**Requests**
A) Retype the passage on King Alfred's reforms word for word.
B) Put the entries from the line containing "Click the letter" up to and including the line containing "Click the 0" into a numbered list, leaving out blank lines and nothing else.

**Page extract**
Dr. Pauli does not like the story of the hanged judges, and prefers another, which to us has but an insipid monastic flavor. Asser, or the psuedo-Asser, says that the King summoned them into his presence, and read them a homily on the advantages of learning, forthwith obliging them either to go to school with the little boys and learn, or else lay down their high offices. "Then for that they would not resign might be seen bearded men at lesson in one form with the youngest children," &c. It may be true; but if it be true, let no man ever more plead internal improbability in the criticism of history. In such grim days as those, there was scarcely time or leisure for such feeble experimentalizing. There is rare virtue in your gallows; and from what we know of King Alfred, and that deep, earnest Christianity of his to which Dr. Pauli appeals, there never was a king with whom an unjust judge would have run a better chance of finding it. His Church reforming was a less successful affair. Church discipline, as Asser says, went against the grain of the Saxons; and the King had to depend altogether on foreigners to carry it out: Asser, a Welshman,

Grimbald, a French priest at St. Omer, John, perhaps Erigena, at any rate not an Englishman-these were his ecclesiastical reformers, and the work hung upon his hands. It was left for Dunstan, whose taste it suited better, to finish this. Alfred could never throw himself into it as an end in itself. With him the Church was valuable as an educator of the people, and it was mainly as such that he cared to keep it in activity.

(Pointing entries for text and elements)
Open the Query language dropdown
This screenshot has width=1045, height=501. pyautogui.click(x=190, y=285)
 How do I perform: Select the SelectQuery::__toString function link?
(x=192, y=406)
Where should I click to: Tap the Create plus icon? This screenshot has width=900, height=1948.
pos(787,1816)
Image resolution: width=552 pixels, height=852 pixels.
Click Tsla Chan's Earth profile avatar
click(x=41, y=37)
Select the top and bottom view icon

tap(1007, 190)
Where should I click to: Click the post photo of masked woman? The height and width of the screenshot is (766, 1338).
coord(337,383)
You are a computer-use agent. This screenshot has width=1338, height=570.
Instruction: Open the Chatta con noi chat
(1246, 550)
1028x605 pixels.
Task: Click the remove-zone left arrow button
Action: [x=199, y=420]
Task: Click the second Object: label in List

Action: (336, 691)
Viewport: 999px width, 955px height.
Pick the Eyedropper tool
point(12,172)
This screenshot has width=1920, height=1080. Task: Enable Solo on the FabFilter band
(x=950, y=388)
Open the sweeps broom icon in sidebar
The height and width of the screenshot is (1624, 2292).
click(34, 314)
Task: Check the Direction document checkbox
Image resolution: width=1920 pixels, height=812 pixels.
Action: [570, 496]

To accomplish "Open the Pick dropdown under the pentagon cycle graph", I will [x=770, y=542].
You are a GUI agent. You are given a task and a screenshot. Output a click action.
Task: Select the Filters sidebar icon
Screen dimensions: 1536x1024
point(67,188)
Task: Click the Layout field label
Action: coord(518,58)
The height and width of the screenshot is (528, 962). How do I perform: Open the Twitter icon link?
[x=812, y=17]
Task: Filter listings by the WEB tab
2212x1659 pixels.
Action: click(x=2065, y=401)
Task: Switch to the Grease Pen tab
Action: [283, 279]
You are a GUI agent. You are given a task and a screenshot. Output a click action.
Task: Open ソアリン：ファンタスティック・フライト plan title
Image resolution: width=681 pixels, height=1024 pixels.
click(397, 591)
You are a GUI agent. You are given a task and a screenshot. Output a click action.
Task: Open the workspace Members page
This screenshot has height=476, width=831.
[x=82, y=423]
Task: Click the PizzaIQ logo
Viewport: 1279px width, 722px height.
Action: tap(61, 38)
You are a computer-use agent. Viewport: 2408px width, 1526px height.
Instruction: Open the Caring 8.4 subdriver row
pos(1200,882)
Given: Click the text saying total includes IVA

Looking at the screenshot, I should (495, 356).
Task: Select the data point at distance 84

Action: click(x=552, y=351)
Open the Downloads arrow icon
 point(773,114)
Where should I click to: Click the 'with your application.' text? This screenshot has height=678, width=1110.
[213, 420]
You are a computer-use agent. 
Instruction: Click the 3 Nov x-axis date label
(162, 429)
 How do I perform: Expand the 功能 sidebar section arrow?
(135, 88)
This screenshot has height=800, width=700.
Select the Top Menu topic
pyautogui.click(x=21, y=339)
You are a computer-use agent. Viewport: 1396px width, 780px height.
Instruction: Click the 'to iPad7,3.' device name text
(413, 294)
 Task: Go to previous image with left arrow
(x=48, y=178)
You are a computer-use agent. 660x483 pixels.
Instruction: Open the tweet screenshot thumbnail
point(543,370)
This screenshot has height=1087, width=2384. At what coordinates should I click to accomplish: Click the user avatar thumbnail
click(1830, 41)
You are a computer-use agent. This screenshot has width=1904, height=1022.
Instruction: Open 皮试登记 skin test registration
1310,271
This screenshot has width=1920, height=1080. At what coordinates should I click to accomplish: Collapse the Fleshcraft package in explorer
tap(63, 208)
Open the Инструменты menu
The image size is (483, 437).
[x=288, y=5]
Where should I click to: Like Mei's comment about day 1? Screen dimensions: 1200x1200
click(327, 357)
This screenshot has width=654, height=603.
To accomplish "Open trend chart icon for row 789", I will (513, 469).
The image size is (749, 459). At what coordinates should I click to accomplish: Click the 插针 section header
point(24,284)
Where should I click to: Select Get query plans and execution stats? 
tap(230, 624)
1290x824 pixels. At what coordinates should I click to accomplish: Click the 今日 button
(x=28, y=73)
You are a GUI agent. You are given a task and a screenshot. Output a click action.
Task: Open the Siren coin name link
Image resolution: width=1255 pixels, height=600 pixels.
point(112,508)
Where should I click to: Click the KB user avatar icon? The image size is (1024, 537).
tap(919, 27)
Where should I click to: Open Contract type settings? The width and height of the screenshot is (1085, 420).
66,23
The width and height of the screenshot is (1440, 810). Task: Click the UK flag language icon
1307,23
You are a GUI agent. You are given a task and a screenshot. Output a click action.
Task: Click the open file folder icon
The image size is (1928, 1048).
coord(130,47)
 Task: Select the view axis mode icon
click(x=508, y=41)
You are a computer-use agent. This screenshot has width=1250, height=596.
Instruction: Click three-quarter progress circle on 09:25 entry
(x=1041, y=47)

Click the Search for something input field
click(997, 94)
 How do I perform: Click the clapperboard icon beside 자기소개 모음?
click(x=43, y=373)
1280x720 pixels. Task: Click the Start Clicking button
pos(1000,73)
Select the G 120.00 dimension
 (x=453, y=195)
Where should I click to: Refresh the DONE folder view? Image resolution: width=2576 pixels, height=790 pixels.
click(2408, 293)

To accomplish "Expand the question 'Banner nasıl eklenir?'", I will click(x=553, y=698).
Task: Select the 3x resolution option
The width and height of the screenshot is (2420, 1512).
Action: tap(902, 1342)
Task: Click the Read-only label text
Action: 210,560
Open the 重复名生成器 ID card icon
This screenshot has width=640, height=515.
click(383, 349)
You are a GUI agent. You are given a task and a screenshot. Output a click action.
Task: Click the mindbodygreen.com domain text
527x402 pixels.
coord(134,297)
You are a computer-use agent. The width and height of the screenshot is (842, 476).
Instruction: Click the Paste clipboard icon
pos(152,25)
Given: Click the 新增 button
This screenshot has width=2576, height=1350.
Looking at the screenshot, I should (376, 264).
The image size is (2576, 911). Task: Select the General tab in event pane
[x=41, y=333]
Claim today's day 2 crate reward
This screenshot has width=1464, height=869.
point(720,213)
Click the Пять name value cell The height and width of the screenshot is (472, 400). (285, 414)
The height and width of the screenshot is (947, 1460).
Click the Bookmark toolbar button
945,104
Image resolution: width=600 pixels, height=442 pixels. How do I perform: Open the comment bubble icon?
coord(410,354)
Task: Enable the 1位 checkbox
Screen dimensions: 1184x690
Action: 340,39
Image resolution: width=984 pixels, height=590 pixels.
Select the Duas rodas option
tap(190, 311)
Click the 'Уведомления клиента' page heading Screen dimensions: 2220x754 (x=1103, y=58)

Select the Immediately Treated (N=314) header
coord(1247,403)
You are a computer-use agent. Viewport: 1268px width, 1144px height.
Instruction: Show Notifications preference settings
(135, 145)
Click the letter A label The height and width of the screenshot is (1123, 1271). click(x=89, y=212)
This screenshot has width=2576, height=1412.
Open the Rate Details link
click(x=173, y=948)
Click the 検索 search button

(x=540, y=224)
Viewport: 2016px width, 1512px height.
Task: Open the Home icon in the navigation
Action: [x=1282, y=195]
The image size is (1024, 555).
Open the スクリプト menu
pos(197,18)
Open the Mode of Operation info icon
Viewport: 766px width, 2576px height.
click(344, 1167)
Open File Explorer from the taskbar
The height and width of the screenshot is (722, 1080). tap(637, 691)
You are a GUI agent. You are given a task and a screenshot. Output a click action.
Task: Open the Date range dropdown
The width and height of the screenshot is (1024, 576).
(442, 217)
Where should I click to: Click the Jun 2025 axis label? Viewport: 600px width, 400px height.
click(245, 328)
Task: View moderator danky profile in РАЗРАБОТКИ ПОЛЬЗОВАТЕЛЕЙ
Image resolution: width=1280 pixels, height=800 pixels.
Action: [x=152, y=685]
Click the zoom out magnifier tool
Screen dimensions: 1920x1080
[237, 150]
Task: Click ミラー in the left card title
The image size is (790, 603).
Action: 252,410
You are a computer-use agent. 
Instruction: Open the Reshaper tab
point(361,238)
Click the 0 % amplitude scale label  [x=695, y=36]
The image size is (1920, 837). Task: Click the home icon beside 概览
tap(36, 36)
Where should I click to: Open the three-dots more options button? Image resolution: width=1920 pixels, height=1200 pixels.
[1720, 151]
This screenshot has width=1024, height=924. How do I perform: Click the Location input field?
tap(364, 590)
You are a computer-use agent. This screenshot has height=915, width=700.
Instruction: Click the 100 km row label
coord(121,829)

**Solution set**
A)
Dr. Pauli does not like the story of the hanged judges, and prefers another, which to us has but an insipid monastic flavor. Asser, or the psuedo-Asser, says that the King summoned them into his presence, and read them a homily on the advantages of learning, forthwith obliging them either to go to school with the little boys and learn, or else lay down their high offices. "Then for that they would not resign might be seen bearded men at lesson in one form with the youngest children," &c. It may be true; but if it be true, let no man ever more plead internal improbability in the criticism of history. In such grim days as those, there was scarcely time or leisure for such feeble experimentalizing. There is rare virtue in your gallows; and from what we know of King Alfred, and that deep, earnest Christianity of his to which Dr. Pauli appeals, there never was a king with whom an unjust judge would have run a better chance of finding it. His Church reforming was a less successful affair. Church discipline, as Asser says, went against the grain of the Saxons; and the King had to depend altogether on foreigners to carry it out: Asser, a Welshman,

Grimbald, a French priest at St. Omer, John, perhaps Erigena, at any rate not an Englishman-these were his ecclesiastical reformers, and the work hung upon his hands. It was left for Dunstan, whose taste it suited better, to finish this. Alfred could never throw himself into it as an end in itself. With him the Church was valuable as an educator of the people, and it was mainly as such that he cared to keep it in activity.

B)
1. Click the letter A label The height and width of the screenshot is (1123, 1271). click(x=89, y=212)
2. This screenshot has width=2576, height=1412.
3. Open the Rate Details link
4. click(x=173, y=948)
5. Click the 検索 search button
6. (x=540, y=224)
7. Viewport: 2016px width, 1512px height.
8. Task: Open the Home icon in the navigation
9. Action: [x=1282, y=195]
10. The image size is (1024, 555).
11. Open the スクリプト menu
12. pos(197,18)
13. Open the Mode of Operation info icon
14. Viewport: 766px width, 2576px height.
15. click(344, 1167)
16. Open File Explorer from the taskbar
17. The height and width of the screenshot is (722, 1080). tap(637, 691)
18. You are a GUI agent. You are given a task and a screenshot. Output a click action.
19. Task: Open the Date range dropdown
20. The width and height of the screenshot is (1024, 576).
21. (442, 217)
22. Where should I click to: Click the Jun 2025 axis label? Viewport: 600px width, 400px height.
23. click(245, 328)
24. Task: View moderator danky profile in РАЗРАБОТКИ ПОЛЬЗОВАТЕЛЕЙ
25. Image resolution: width=1280 pixels, height=800 pixels.
26. Action: [x=152, y=685]
27. Click the zoom out magnifier tool
28. Screen dimensions: 1920x1080
29. [237, 150]
30. Task: Click ミラー in the left card title
31. The image size is (790, 603).
32. Action: 252,410
33. You are a computer-use agent. 
34. Instruction: Open the Reshaper tab
35. point(361,238)
36. Click the 0 % amplitude scale label  [x=695, y=36]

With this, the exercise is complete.